*Records to process:*
·····
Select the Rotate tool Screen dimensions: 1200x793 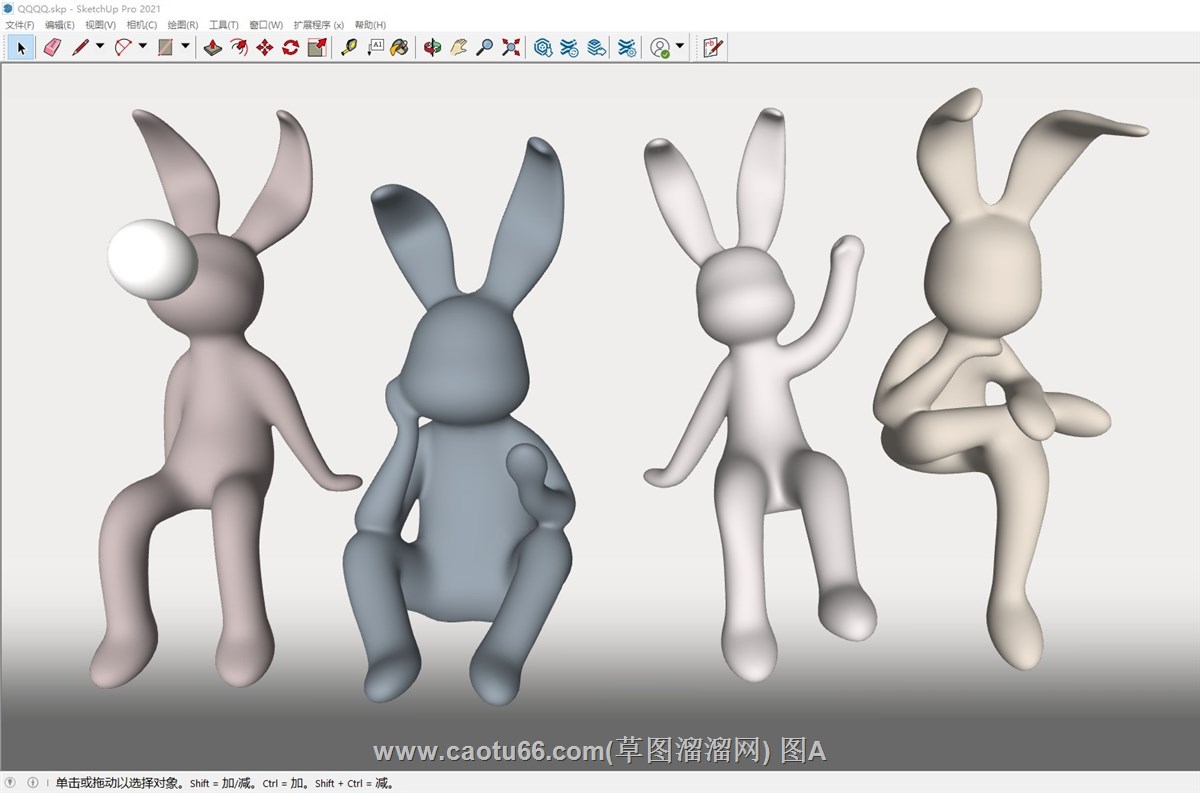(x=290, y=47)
·····
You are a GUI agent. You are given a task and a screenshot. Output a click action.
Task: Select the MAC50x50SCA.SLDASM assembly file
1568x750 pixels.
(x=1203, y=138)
·····
*Work instructions:*
Output as a JSON list of strings the lines from the one containing "You are a GUI" to the one containing "(x=1203, y=138)", both included, one string per line and with blank lines left out.

*Full response:*
[
  "You are a GUI agent. You are given a task and a screenshot. Output a click action.",
  "Task: Select the MAC50x50SCA.SLDASM assembly file",
  "1568x750 pixels.",
  "(x=1203, y=138)"
]